Ce drame braque en tous cas les projecteurs sur le phénomène de précarisation de ces jeunes, souvent diplômés, ayant, à tout le moins, franchi quelques paliers via l'ascenseur social. Selon l'Observatoire de la vie étudiante, un étudiant est dit « précaire » lorsque sa situation apparie deux paramètres : une faiblesse des revenus et un sentiment d'insécurité financière liée à cette faiblesse, qui obère son mode de vie et la qualité de cette dernière. Aujourd'hui, sur le sol domestique, on estime que 10 % des étudiants subissent cet état de fait. Pour y remédier ? Trouver d'autres sources de revenus. Un étudiant sur deux travaille en parallèle de ses études. Pire, environ 20 % ont recours à des jobs qui, en raison de leur côté chronophage, obèrent directement la réussite de leurs études et constituent, in fine, une explication rationnelle d'un futur échec de parcours.

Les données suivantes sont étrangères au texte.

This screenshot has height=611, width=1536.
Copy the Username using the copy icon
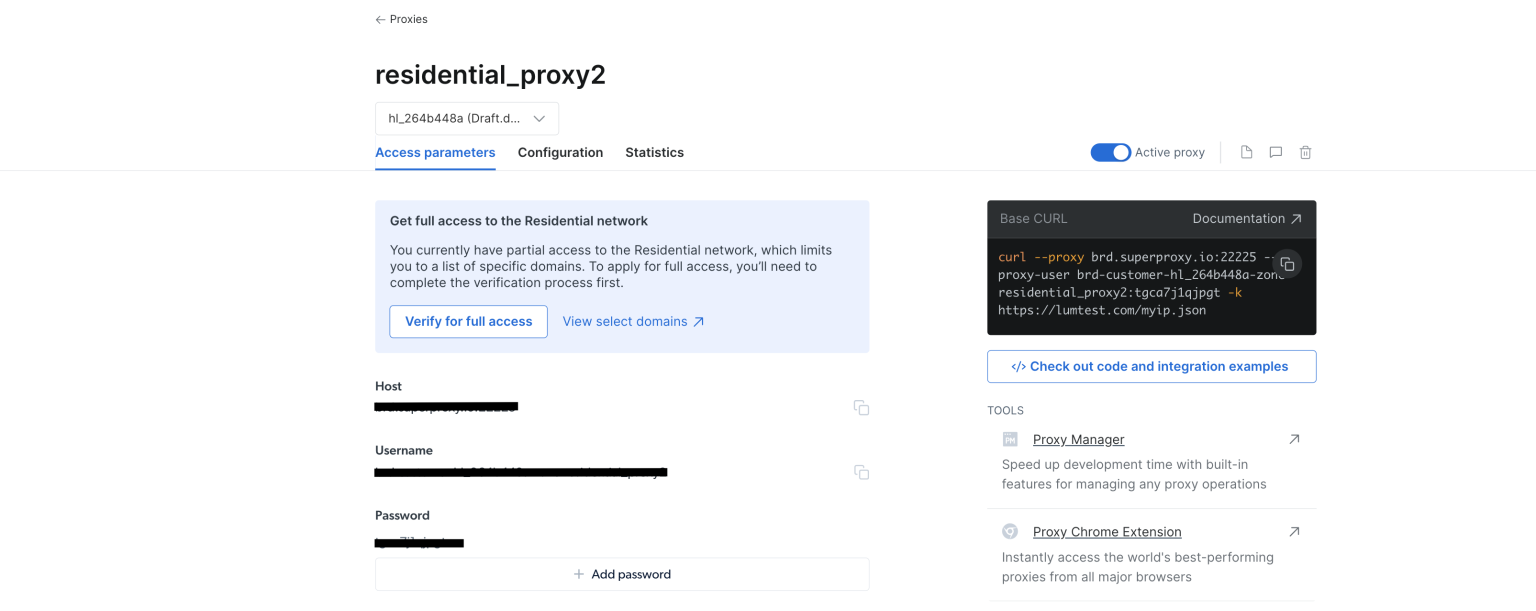tap(861, 471)
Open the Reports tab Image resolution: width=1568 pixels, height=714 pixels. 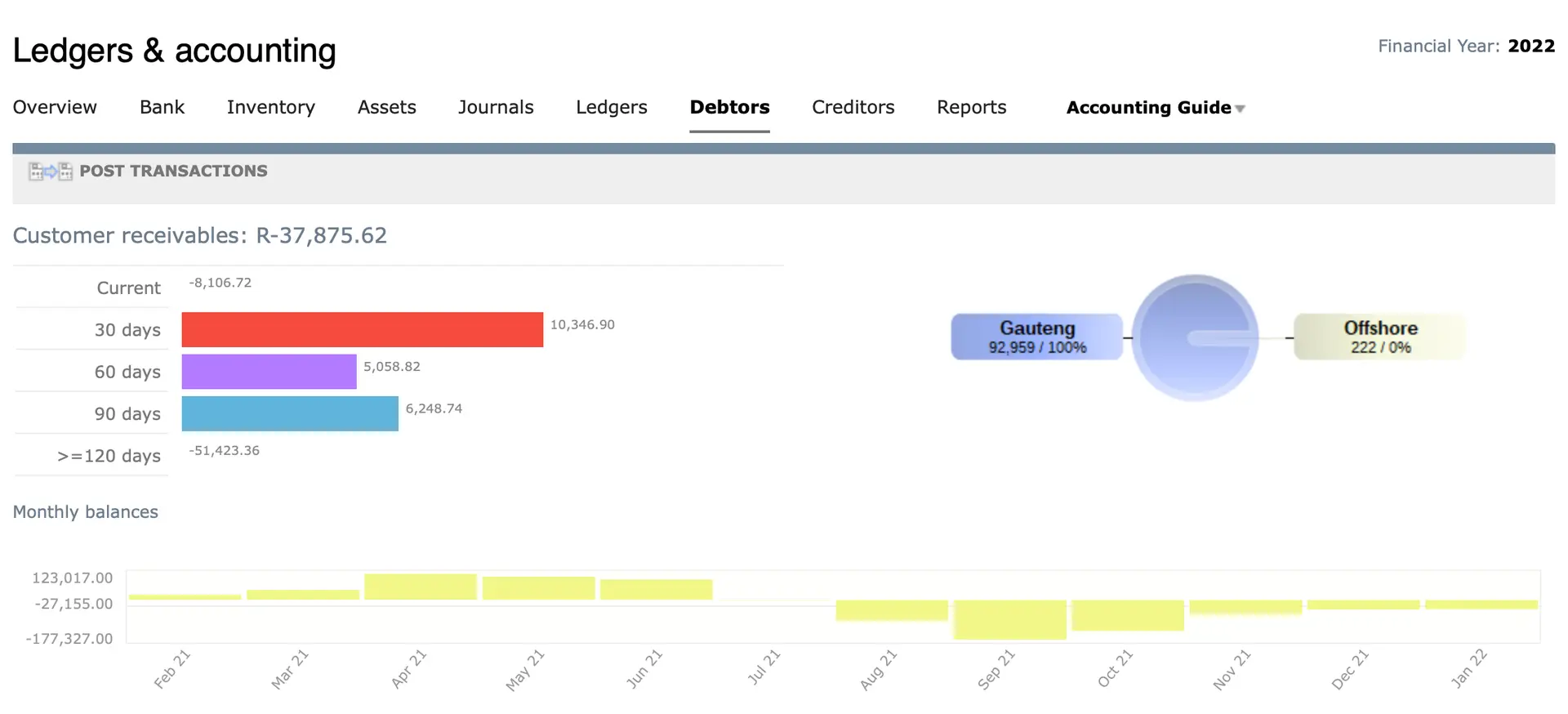tap(971, 107)
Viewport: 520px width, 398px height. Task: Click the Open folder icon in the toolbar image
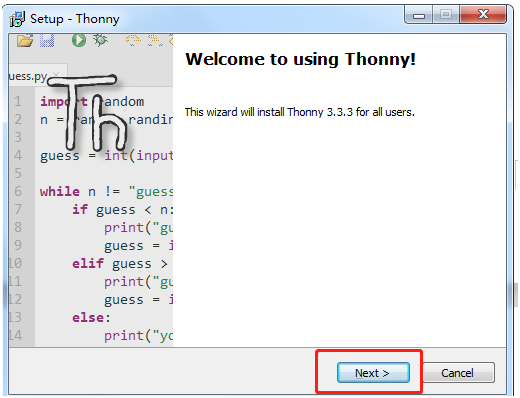tap(25, 41)
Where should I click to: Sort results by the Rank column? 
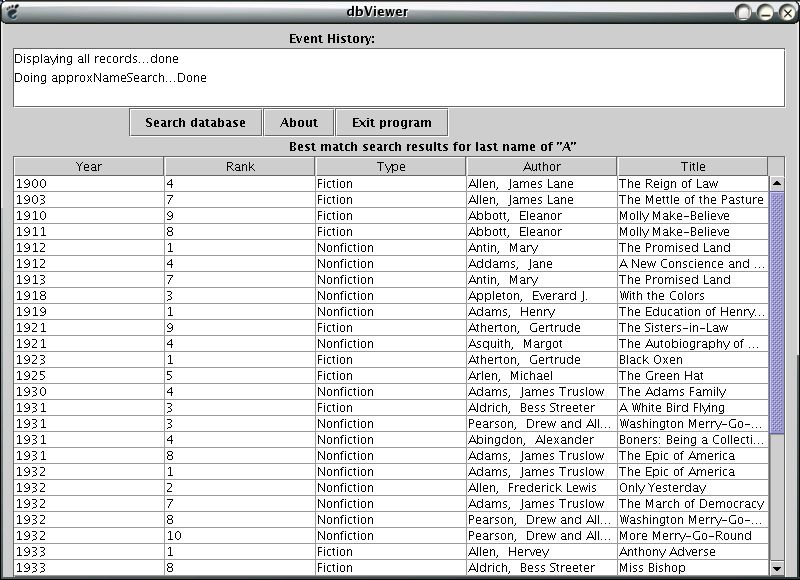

Cette souffrance se retrouve au sein même des structures d'aide sociale et des associations luttant contre la pauvreté et l'exclusion, à l'instar du Secours Catholique qui concède accueillir de plus en plus de jeunes en situation de précarité, dans l'incapacité de se loger, se nourrir et assumer les frais inhérents à leur cursus. Même constat chez Emmaüs qui précise s'être développé « pour répondre aux évolutions de la précarité ». Le mouvement, créé par le Lyonnais Henri Grouès il y a 70 ans, a décidé de dévoiler ses coulisses au cours du week-end des 16 et 17 novembre, de montrer l'envers du décor et l'investissement sans relâche de ceux qui se dressent contre la misère. La « galaxie » Emmaüs témoigne de l'infini de l'univers de la pauvreté : 288 groupes en France, 119 communautés, 58 SOS Familles Emmaüs, 17 structures d'action sociale et de logement, 42 comités d'amis, 49 structures d'insertion, 1 site de vente en ligne… Des données chiffrées sur lesquelles ne se serait point attardé l'abbé Pierre, lui qui affirmait, péremptoire, face aux victimes de la rue et du froid : « Les hommes politiques ne connaissent la misère que par les statistiques. On ne pleure pas devant les chiffres ».